The scarce real estate deals completed in the first six months of the year were came in under selling pressure due to financial crisis, that put lending on ice and demand in slow lane. In this context, the majority of the deals involved residential properties, but not exactly under the best terms and conditions for vendors.
The sizes of the majority of the deals announced in first half were not made public. The only exceptions were the takeover of investment fund Fabian for 50 million euros and the acquisition of a portion of Perla Residence for 15.5 million euros.

Tri Investments’ acquisition through its real estate investment arm Salamanca Capital of a portion of the Perla Residence was the largest residential deal in 2009.

The UK-based fund took over 69 apartments in the residential compound developed by Crown Constructions, local subsidiary of Greece’s Morfi. The project located in the vicinity of Pipera lake includes 85 apartments, and three villas. The project was finalized at end-2008.

“The transaction was carried under normal conditions, the terms being negotiated as a result of completion date of construction works. The negotiation was lengthy, but it did meet the time frame agreed by both parties”, said Alin Buftea (photo), senior associate at DLA Piper, the law firm appointed as legal advisor in the deal by Tri Investments.

Another transaction completed in the residential segment was the joint acquisition by TNG’s Real Estate division and Baumeister of Central Apartments project. The value of the deal was not disclosed, but sources close to the deal said the transaction followed the pattern of distressed asset deals.

Central Apartments is located near Tomis Boulevard, Constanta and comprises 89 medium-class to premium apartments, being initially developed by Westhouse Group. The apartments’ surfaces range between 49 and 123 sqm.

Vendors now sell at loss to secure immediate sale

As for the retail segment, that had been grabbing the spotlight in the past years, players lost traction as far as new deals are concerned. The gap between vendors’ expectations and that of sellers increased on a monthly basis.
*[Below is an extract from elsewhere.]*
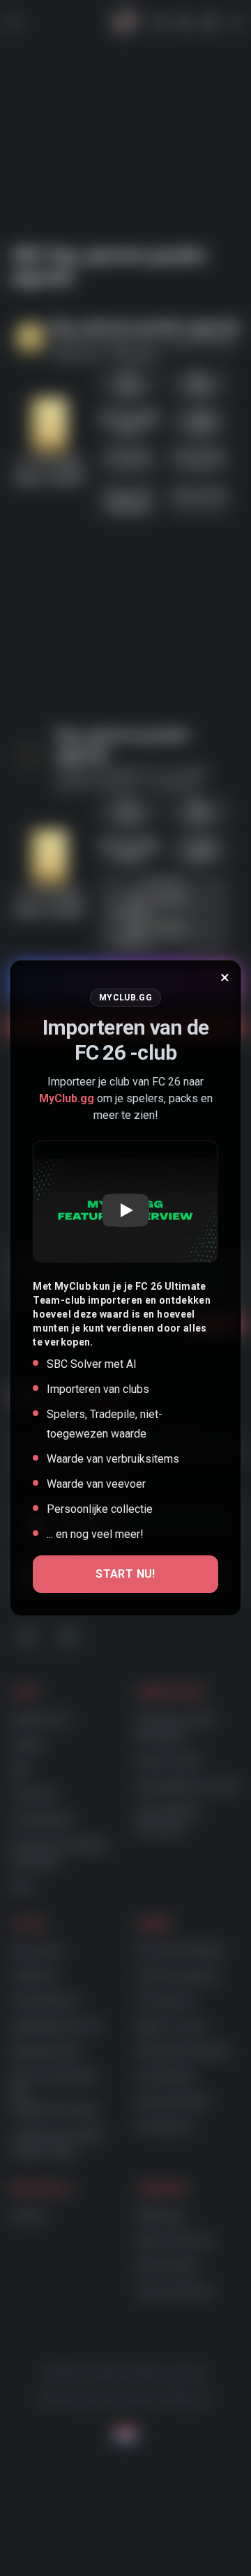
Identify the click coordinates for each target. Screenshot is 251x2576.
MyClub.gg (66, 1098)
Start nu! (125, 1573)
The sole transaction completed was the sale of S.C Retail Park Magnolia S.R.L, by its parent company Lewis Charles Romania Property Fund Ltd (LCSR) that planned to develop Zenith shopping center in Ploiesti. Magnolia, together with its debt load of 3.63 million euros was acquired by Blackpearl Property, held by a number of Irish investors. A month earlier, Lewis Charles Romania reported losses of 21.28 million euros for 2008.

“The value of the acquired assets dropped enough to make vendors sell at great loss. In the context of this dramatic slowdown, players faced mounting pressure in returning the cash invested by shareholders, and therefore, they were forced to sell”, said Georgiana Anghelus, consultant at investment department of Colliers International.

Another deal announced in 2009 was the acquisition of 50% in real estate developer South Pacific Group in Romania to US-based private equity Warburg Pincus. Currently, South Pacific has six residential projects under management in the north area of Bucharest: Syndey, Adelaide, Melbourne, Brooklands, Darwin and Hobart.